Posted 08-25-2017 15:20
Kim,

Years ago, at lunch with my dissertation supervisor Buckminster Fuller, I said that my architecture life seemed wasted. He said, "Find a problem no one else is solving, and solve it. Then you will no longer have that problem." Two things came to mind. First, the AIA then was 98% white male; and second, architects thought architecture was a cross between a beauty contest and a building permit service. So I accepted a teaching position a a women's college, and decided to focus on the relationship between the built, natural and human environments.

The profession has changed enormously over my 40-year career; not all better for the three-part environment. When the AIA was founded in 1857 there were no other design professions competing for work, no building codes, no zoning, and the population of the United States was just shy of 30 million people. Now 160 years and 300,000 Americans later we know there is more to architecture than style or appearance. Sure, beauties important, but it is not everything.

Architects should also be design scientists. If we only care about looks, there is no telling how we will get out of this century with human civilization in tact.
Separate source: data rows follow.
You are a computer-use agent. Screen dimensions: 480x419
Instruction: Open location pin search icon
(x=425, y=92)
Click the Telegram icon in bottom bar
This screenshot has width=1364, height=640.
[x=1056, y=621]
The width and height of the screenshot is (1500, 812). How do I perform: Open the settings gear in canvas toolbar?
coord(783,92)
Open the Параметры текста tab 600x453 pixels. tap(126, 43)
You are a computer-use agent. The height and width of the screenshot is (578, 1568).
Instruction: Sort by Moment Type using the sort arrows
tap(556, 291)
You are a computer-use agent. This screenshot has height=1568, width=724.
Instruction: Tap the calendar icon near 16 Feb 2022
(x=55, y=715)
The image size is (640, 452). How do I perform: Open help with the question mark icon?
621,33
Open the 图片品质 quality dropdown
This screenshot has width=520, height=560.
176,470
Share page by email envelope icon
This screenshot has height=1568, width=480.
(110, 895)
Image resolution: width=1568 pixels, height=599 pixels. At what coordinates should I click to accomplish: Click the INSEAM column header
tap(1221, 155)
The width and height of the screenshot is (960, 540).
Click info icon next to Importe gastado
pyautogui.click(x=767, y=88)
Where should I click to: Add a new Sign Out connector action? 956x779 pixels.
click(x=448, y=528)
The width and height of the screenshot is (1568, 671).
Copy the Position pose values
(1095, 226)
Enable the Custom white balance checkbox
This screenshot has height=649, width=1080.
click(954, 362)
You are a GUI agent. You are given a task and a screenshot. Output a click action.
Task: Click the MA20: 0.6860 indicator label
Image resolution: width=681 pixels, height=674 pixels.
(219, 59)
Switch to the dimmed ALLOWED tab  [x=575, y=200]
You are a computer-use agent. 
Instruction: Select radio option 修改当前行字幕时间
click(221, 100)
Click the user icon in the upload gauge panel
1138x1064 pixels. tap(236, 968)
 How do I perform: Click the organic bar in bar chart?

We know how to design. Let's design a world where everyone can succeed.

Nick Peckham, FAIA




5.  RE: Institute Honor Awards

Posted 08-25-2017 15:20
Hello Kim,
In my opinion you are on the right side of this issue, and thank you for your commitment to moving the profession’s awards in this direction. What is “beautiful” can’t be divorced from environmental and community responsibility, and thoughtful stewardship of resources.

Martha Ondras Assoc. AIA




6.  RE: Institute Honor Awards

Posted 08-25-2017 15:21
Kim, thank you for taking that position.  I couldn't agree more with your reasoning.  Perhaps one day we can turn the Titanic....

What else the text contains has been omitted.